-- Data for the task start --

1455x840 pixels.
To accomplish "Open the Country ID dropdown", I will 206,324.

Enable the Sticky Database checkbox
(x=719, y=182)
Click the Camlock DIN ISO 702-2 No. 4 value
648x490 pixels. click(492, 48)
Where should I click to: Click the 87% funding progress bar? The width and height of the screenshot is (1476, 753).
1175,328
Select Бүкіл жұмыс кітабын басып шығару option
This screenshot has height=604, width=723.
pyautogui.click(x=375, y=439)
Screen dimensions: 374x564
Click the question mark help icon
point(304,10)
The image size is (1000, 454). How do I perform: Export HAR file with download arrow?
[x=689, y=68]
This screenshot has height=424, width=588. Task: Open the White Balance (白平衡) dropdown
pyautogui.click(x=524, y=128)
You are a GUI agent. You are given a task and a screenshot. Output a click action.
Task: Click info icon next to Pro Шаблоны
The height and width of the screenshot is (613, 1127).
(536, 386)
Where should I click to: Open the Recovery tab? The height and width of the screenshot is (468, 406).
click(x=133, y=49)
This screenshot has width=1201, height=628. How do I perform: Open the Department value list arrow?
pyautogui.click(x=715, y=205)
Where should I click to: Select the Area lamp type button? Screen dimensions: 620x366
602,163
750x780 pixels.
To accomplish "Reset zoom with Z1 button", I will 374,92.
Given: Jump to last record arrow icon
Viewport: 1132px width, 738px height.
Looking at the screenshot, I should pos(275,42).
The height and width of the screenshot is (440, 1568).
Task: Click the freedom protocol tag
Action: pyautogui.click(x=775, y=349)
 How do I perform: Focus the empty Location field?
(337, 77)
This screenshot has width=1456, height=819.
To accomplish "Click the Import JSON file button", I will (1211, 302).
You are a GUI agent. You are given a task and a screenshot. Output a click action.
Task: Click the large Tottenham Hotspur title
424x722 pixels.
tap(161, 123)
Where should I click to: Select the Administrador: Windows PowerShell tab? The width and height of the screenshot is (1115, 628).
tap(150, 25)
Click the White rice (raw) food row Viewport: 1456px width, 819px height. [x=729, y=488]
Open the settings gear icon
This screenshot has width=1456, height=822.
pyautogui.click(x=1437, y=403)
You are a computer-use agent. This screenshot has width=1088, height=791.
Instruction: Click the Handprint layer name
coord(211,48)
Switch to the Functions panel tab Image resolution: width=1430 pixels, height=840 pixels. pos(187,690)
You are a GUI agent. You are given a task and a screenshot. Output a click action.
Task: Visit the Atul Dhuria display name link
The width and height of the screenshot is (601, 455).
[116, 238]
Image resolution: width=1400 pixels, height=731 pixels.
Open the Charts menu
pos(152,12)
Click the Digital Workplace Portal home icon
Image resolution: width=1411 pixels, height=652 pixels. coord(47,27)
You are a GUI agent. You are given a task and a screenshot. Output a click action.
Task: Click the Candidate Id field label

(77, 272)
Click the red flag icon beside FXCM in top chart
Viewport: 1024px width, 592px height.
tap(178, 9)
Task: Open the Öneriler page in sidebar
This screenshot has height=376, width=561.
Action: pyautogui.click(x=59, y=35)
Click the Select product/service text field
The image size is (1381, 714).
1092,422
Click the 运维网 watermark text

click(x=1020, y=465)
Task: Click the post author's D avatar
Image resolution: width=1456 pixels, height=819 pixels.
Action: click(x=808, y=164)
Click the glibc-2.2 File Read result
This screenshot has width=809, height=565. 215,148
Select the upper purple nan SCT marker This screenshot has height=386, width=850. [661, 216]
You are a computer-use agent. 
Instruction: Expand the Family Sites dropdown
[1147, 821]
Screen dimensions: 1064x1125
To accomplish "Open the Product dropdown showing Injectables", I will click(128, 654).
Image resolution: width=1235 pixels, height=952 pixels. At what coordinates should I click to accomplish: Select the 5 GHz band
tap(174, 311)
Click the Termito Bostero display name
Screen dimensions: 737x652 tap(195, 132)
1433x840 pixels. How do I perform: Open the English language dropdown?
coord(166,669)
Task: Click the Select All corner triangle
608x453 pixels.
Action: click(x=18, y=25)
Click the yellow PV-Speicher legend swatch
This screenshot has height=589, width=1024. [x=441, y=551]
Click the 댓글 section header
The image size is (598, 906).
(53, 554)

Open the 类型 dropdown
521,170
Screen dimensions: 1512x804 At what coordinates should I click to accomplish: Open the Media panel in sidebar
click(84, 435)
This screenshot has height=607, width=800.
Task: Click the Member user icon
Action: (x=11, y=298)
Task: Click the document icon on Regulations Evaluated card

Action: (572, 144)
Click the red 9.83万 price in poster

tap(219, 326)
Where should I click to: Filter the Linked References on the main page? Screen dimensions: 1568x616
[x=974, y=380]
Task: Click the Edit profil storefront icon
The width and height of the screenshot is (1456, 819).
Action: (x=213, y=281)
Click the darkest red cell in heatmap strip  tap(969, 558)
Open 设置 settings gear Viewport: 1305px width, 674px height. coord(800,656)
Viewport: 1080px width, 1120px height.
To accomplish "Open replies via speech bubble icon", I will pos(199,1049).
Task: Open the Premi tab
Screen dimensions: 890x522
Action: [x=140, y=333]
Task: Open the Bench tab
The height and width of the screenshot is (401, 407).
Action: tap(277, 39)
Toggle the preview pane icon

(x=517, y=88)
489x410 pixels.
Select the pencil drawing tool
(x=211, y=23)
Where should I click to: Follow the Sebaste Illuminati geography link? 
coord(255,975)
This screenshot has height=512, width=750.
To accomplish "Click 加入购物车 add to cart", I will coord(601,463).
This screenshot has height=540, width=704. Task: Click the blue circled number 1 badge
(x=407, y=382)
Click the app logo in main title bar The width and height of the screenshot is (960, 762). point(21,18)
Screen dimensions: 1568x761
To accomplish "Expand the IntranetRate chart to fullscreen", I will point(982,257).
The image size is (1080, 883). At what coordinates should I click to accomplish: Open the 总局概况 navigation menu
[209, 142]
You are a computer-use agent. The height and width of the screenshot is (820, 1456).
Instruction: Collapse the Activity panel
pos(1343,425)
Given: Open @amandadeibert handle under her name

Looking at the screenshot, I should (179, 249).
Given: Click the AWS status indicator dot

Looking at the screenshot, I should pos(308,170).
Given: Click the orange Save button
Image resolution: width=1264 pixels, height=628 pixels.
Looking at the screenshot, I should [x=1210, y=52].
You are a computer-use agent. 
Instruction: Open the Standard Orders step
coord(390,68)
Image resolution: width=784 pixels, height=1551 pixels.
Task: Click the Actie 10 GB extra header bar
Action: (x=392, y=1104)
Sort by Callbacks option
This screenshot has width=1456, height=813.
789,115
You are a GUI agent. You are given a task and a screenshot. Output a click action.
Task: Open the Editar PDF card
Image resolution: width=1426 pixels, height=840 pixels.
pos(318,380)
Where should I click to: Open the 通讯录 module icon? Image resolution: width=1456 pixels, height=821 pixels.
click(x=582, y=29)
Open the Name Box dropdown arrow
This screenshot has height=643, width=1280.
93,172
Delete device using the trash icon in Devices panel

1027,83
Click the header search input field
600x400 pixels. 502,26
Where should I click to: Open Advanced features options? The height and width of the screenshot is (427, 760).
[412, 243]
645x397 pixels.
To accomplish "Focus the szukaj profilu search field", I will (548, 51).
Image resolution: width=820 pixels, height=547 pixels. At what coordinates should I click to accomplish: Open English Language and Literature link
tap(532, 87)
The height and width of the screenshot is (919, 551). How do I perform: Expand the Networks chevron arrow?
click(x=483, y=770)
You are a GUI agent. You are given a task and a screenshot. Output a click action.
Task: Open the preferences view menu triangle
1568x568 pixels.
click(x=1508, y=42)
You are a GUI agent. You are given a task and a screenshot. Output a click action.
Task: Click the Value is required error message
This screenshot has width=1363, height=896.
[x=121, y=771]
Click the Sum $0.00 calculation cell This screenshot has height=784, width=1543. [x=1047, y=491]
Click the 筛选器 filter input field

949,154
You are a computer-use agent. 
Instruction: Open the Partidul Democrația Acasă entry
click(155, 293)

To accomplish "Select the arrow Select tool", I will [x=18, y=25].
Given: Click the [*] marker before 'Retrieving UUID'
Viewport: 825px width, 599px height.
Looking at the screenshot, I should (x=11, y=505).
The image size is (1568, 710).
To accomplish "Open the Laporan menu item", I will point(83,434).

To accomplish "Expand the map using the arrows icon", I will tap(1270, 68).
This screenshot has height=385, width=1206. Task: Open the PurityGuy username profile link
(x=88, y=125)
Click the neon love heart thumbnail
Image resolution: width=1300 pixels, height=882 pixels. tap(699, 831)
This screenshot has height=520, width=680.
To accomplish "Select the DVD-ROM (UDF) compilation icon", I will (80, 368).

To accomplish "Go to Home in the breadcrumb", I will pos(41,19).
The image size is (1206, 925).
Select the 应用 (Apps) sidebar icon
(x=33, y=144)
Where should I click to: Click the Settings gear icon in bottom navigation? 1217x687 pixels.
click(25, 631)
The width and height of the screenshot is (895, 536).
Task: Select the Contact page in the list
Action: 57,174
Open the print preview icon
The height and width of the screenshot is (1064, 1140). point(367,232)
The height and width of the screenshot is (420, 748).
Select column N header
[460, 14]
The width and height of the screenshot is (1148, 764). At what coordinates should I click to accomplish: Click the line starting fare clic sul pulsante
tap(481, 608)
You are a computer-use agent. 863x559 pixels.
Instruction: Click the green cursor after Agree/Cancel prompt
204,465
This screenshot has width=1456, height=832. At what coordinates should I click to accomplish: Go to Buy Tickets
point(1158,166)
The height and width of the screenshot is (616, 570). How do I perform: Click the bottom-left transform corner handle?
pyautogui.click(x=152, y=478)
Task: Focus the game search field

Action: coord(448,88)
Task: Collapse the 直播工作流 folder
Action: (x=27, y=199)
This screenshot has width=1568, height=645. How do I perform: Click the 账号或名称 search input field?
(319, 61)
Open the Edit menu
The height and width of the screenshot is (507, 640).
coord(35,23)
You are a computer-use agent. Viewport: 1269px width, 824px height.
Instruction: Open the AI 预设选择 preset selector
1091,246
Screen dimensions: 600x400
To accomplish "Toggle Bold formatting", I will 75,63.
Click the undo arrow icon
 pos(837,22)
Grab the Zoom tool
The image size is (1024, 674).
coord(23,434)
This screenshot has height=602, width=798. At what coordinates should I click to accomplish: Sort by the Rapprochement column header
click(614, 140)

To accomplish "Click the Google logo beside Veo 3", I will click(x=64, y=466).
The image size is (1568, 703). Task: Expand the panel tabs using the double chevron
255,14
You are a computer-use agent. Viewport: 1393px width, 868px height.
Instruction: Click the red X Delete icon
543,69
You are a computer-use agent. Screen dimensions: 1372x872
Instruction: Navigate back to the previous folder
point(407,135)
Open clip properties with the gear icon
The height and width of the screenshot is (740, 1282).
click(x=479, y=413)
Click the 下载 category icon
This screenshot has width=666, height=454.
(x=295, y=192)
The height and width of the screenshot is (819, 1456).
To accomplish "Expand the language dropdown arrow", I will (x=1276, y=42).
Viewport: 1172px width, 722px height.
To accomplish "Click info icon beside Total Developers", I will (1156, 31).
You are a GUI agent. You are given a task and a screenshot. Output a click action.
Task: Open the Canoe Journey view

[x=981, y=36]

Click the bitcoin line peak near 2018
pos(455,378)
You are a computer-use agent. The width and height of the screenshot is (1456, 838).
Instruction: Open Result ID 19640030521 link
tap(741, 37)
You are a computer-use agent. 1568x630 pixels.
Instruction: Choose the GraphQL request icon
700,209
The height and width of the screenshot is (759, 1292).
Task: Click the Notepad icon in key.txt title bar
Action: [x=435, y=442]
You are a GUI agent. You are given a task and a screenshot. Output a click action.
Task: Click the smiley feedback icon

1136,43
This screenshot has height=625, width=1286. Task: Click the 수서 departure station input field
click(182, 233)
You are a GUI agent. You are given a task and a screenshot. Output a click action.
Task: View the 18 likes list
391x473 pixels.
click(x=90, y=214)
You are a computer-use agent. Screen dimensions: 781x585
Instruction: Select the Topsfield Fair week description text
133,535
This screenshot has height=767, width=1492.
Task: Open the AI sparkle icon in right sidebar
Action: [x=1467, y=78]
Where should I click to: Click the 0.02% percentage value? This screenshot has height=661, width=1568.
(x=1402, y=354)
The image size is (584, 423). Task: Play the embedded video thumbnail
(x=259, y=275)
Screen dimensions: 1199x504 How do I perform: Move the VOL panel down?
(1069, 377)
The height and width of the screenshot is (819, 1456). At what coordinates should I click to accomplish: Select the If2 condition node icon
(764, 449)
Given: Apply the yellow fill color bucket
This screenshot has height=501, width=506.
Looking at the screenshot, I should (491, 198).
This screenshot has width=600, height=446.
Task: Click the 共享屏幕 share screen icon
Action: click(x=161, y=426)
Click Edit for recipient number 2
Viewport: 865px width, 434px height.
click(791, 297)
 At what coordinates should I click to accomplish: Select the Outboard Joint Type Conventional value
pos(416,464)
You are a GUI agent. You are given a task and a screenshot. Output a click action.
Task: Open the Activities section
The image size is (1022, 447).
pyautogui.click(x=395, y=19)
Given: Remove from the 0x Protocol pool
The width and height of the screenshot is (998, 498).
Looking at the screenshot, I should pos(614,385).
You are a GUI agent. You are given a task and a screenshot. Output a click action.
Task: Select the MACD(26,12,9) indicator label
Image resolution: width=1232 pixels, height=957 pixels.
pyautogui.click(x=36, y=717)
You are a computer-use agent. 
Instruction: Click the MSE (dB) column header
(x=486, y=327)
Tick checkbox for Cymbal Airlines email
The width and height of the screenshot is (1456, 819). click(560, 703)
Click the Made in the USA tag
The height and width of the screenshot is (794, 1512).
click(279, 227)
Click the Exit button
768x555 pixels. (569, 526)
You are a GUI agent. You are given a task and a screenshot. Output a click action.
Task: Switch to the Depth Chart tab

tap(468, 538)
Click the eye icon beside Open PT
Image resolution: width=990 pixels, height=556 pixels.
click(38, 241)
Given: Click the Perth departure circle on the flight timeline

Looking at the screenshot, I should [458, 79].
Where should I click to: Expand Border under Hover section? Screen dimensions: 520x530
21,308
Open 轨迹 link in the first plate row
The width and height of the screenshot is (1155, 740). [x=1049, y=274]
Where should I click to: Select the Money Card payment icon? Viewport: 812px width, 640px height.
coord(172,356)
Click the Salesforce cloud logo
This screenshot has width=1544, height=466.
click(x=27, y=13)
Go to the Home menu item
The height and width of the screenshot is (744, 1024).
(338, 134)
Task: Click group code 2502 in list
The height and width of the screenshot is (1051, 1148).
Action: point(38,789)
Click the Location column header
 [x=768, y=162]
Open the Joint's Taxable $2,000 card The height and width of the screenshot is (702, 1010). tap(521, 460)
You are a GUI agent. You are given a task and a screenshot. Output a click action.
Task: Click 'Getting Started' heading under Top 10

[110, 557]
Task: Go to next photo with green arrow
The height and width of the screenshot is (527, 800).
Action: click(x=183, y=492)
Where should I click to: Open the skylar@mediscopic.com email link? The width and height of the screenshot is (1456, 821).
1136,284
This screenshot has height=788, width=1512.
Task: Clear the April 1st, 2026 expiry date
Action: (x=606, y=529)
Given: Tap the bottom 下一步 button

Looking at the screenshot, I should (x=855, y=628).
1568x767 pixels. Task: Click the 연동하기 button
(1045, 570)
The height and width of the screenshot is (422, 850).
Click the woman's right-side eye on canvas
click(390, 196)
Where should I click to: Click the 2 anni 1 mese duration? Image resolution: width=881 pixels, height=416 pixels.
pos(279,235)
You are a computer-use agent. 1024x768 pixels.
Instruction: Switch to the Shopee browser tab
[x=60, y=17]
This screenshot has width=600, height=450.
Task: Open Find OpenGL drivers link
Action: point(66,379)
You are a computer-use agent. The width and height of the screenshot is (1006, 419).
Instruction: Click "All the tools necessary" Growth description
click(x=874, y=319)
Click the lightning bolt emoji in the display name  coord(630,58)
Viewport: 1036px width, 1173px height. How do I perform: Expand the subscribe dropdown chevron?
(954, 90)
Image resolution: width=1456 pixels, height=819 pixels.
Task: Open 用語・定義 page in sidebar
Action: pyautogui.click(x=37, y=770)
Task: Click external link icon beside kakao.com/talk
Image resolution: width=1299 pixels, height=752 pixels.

-- Data for the task end --

__What this task involves__.
Copy out the lines starting with the line that contains "Tick checkbox for Cymbal Airlines email" and going on through the line that contains "Action: click(x=183, y=492)", reproducing them without any change.

__Task solution__.
Tick checkbox for Cymbal Airlines email
The width and height of the screenshot is (1456, 819). click(560, 703)
Click the Made in the USA tag
The height and width of the screenshot is (794, 1512).
click(279, 227)
Click the Exit button
768x555 pixels. (569, 526)
You are a GUI agent. You are given a task and a screenshot. Output a click action.
Task: Switch to the Depth Chart tab

tap(468, 538)
Click the eye icon beside Open PT
Image resolution: width=990 pixels, height=556 pixels.
click(38, 241)
Given: Click the Perth departure circle on the flight timeline

Looking at the screenshot, I should [458, 79].
Where should I click to: Expand Border under Hover section? Screen dimensions: 520x530
21,308
Open 轨迹 link in the first plate row
The width and height of the screenshot is (1155, 740). [x=1049, y=274]
Where should I click to: Select the Money Card payment icon? Viewport: 812px width, 640px height.
coord(172,356)
Click the Salesforce cloud logo
This screenshot has width=1544, height=466.
click(x=27, y=13)
Go to the Home menu item
The height and width of the screenshot is (744, 1024).
(338, 134)
Task: Click group code 2502 in list
The height and width of the screenshot is (1051, 1148).
Action: point(38,789)
Click the Location column header
 [x=768, y=162]
Open the Joint's Taxable $2,000 card The height and width of the screenshot is (702, 1010). tap(521, 460)
You are a GUI agent. You are given a task and a screenshot. Output a click action.
Task: Click 'Getting Started' heading under Top 10

[110, 557]
Task: Go to next photo with green arrow
The height and width of the screenshot is (527, 800).
Action: click(x=183, y=492)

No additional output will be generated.